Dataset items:
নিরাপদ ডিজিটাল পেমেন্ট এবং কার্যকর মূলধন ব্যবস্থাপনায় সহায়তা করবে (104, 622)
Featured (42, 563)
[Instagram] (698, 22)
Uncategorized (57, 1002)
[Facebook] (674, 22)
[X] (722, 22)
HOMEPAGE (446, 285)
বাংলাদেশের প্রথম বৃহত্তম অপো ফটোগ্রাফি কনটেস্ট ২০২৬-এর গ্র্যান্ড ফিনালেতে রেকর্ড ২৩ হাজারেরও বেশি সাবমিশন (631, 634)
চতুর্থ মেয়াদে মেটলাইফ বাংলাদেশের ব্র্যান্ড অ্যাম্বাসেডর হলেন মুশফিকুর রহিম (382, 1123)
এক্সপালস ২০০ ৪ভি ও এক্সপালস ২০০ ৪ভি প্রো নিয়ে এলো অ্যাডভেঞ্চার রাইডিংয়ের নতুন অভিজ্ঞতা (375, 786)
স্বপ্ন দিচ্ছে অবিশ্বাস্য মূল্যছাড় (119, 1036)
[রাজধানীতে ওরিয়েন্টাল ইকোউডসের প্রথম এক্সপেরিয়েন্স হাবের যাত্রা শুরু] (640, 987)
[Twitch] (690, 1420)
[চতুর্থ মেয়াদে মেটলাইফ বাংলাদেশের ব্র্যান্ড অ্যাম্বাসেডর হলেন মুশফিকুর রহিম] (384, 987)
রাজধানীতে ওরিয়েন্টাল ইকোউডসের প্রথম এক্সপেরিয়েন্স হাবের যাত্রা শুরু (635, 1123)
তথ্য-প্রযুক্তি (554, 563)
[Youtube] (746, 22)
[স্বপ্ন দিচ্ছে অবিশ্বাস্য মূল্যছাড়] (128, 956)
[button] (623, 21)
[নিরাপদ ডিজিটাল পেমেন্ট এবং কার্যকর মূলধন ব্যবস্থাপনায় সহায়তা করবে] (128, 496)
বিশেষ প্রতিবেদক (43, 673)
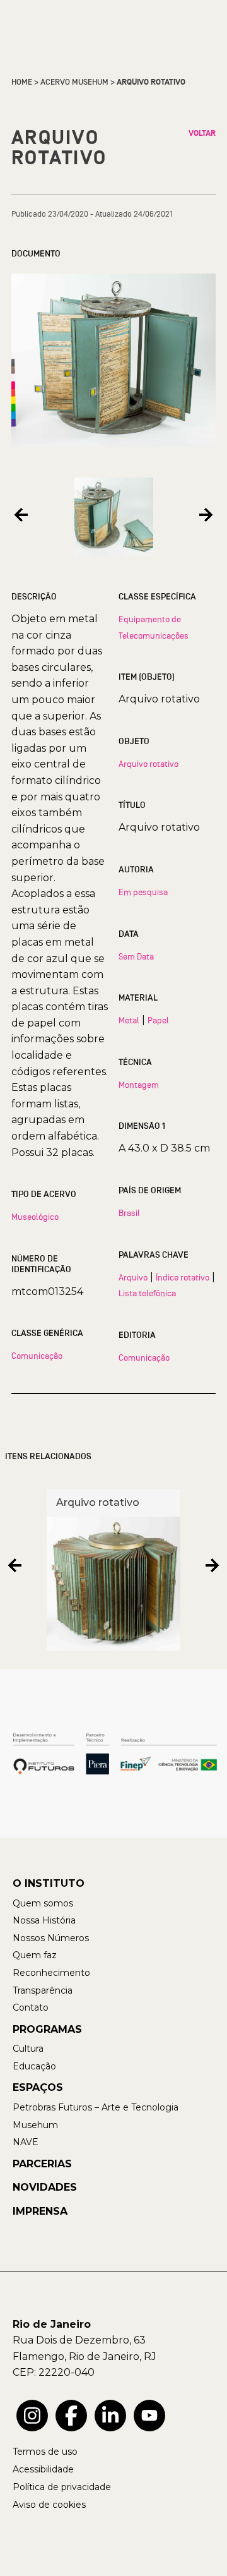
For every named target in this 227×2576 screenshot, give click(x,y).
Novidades (45, 2187)
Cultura (28, 2048)
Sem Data (136, 956)
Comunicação (36, 1356)
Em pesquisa (143, 892)
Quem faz (35, 1955)
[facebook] (71, 2415)
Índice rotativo (182, 1277)
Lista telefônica (147, 1293)
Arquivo (133, 1277)
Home (21, 82)
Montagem (139, 1085)
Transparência (43, 1990)
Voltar (202, 133)
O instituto (48, 1883)
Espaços (38, 2087)
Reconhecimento (51, 1972)
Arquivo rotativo (148, 764)
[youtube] (149, 2415)
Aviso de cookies (49, 2504)
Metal (129, 1020)
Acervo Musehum (74, 82)
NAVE (25, 2142)
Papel (158, 1020)
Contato (31, 2007)
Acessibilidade (43, 2469)
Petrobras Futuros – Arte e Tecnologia (95, 2107)
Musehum (35, 2125)
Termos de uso (45, 2451)
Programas (47, 2029)
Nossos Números (51, 1938)
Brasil (129, 1213)
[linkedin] (110, 2415)
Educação (34, 2066)
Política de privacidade (62, 2487)
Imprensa (40, 2211)
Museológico (35, 1217)
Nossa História (44, 1920)
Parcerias (42, 2164)
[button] (21, 514)
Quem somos (43, 1903)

Problem to work on:
Output every line of the records exactly, excluding all pictures.

Solution for this exercise:
নিরাপদ ডিজিটাল পেমেন্ট এবং কার্যকর মূলধন ব্যবস্থাপনায় সহায়তা করবে (104, 622)
Featured (42, 563)
[Instagram] (698, 22)
Uncategorized (57, 1002)
[Facebook] (674, 22)
[X] (722, 22)
HOMEPAGE (446, 285)
বাংলাদেশের প্রথম বৃহত্তম অপো ফটোগ্রাফি কনটেস্ট ২০২৬-এর গ্র্যান্ড ফিনালেতে রেকর্ড ২৩ হাজারেরও বেশি সাবমিশন (631, 634)
চতুর্থ মেয়াদে মেটলাইফ বাংলাদেশের ব্র্যান্ড অ্যাম্বাসেডর হলেন মুশফিকুর রহিম (382, 1123)
এক্সপালস ২০০ ৪ভি ও এক্সপালস ২০০ ৪ভি প্রো নিয়ে এলো অ্যাডভেঞ্চার রাইডিংয়ের নতুন অভিজ্ঞতা (375, 786)
স্বপ্ন দিচ্ছে অবিশ্বাস্য মূল্যছাড় (119, 1036)
[রাজধানীতে ওরিয়েন্টাল ইকোউডসের প্রথম এক্সপেরিয়েন্স হাবের যাত্রা শুরু] (640, 987)
[Twitch] (690, 1420)
[চতুর্থ মেয়াদে মেটলাইফ বাংলাদেশের ব্র্যান্ড অ্যাম্বাসেডর হলেন মুশফিকুর রহিম] (384, 987)
রাজধানীতে ওরিয়েন্টাল ইকোউডসের প্রথম এক্সপেরিয়েন্স হাবের যাত্রা শুরু (635, 1123)
তথ্য-প্রযুক্তি (554, 563)
[Youtube] (746, 22)
[স্বপ্ন দিচ্ছে অবিশ্বাস্য মূল্যছাড়] (128, 956)
[button] (623, 21)
[নিরাপদ ডিজিটাল পেমেন্ট এবং কার্যকর মূলধন ব্যবস্থাপনায় সহায়তা করবে] (128, 496)
বিশেষ প্রতিবেদক (43, 673)
For every named target in this 227×2576 screenshot, give click(x,y).
Novidades (45, 2187)
Cultura (28, 2048)
Sem Data (136, 956)
Comunicação (36, 1356)
Em pesquisa (143, 892)
Quem faz (35, 1955)
[facebook] (71, 2415)
Índice rotativo (182, 1277)
Lista telefônica (147, 1293)
Arquivo (133, 1277)
Home (21, 82)
Montagem (139, 1085)
Transparência (43, 1990)
Voltar (202, 133)
O instituto (48, 1883)
Espaços (38, 2087)
Reconhecimento (51, 1972)
Arquivo rotativo (148, 764)
[youtube] (149, 2415)
Aviso de cookies (49, 2504)
Metal (129, 1020)
Acervo Musehum (74, 82)
NAVE (25, 2142)
Papel (158, 1020)
Contato (31, 2007)
Acessibilidade (43, 2469)
Petrobras Futuros – Arte e Tecnologia (95, 2107)
Musehum (35, 2125)
Termos de uso (45, 2451)
Programas (47, 2029)
Nossos Números (51, 1938)
Brasil (129, 1213)
[linkedin] (110, 2415)
Educação (34, 2066)
Política de privacidade (62, 2487)
Imprensa (40, 2211)
Museológico (35, 1217)
Nossa História (44, 1920)
Parcerias (42, 2164)
[button] (21, 514)
Quem somos (43, 1903)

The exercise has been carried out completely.